The Oxford dictionary defines it as:
1) The properties or qualities of room or building that determine how sound is transmitted in it.
2) The branch of physics concerned with the properties of sound.
2.5 million years ago to 1,200 BC
Hunters seeking to teach new generations of their tribe about hunting tactics realise that the circular layout is most optimal for enabling everyone to adequately hear their message.
4th century BC
The Greek amphitheater at Epidaurus is built with a sophisticated acoustics filter that can carry voices and instruments with amazing clarity all the way to the back row. The theatre continues to be an acoustic marvel up to this day.
20 BC
Roman architect and engineer Vitruvius writes about interference, echos and reverberation in a treatise on the acoustic properties of theatres.
973-1048 AD
During the Islamic Golden age, scholar and scientist Abū Rayhān al-Bīrūnī postulates that the speed of sound is much slower than the speed of light.
1564-1642
Italian astronomer, physicist and engineer Galileo Galilei and French polymath Marin Mersenne independently discover the complete laws of vibrating strings. Galileo writes, ”Waves are produced by the vibrations of a sonorous body, which spread through the air, bringing to the tympanum of the ear a stimulus which the mind interprets as sound.”
1630-1680
Experimental measurements of the speed of sound moving through air are successfully carried out by Marin Mersenne and others.
1642–1727
English mathematician Sir Issac Newton derives the relationship for wave velocity in solids.
1877
The British scientist Lord Rayleigh publishes The Theory of Sound which examines questions about sound vibrations and the resonance of elastic solids and gases. A monumental work that is still highly revered in the field of acoustics today.
1892
The Cabot’s Quilt, one of the earliest acoustical tiles, is made out of eelgrass wrapped in paper.
1892
The Cabot’s Quilt, one of the earliest acoustical tiles, is made out of eelgrass wrapped in paper.
1911
Wallace Clement Sabine develops the Rumford Tile, a mixture of clay, peat, and feldspar which yields a porous clay matrix when baked.
1920s
Development accelerates and a variety of new acoustic materials and systems enter the scene. New materials used for treatment include wood, asbestos fibres, mineral wool, cork, gypsum, sugarcane and cement. New systems are put into use such as felt-and-membrane and board-and-tile systems.
Today
Today in the 21st century, the field of acoustics continues to evolve with increasingly advanced measurement and modelling techniques and an ever expanding variety of treatment types, shapes and materials.
The future of acoustics
Progress in the field of acoustics today is largely shaped by the ongoing digital transformation. In the coming years, we can expect to see everything from more accurate measurement and prediction software to the use of AR and VR in auditory simulation and a new generation of advanced acoustic materials.
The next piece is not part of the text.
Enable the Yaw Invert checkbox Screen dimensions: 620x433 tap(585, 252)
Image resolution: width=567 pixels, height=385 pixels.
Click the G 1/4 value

What developments can we expect to see in the future?
Dr Luis Gomez-Agustina:
”There is a strong drive to develop meta materials designed to provide acoustic properties and benefits that conventionally designed materials cannot offer.”
Dan Bosnyak:
”I’m excited about variable acoustics… when you think about the potential of taking one room and giving it completely different purposes, or making a room that’s really intended for conferences or presentations also passable for musical performance, then you’ve just created two rooms out of one.”
Tine Wagenmann:
”In the future, acoustics will become even more important because people are becoming more and more aware of how it affects wellbeing.”
Andrew Carballeira:
”In the future I think we can expect to see some of the knowledge once explicit to the acoustics trade become devolved into software and AI tools that can guide designers on commonplace everyday questions.”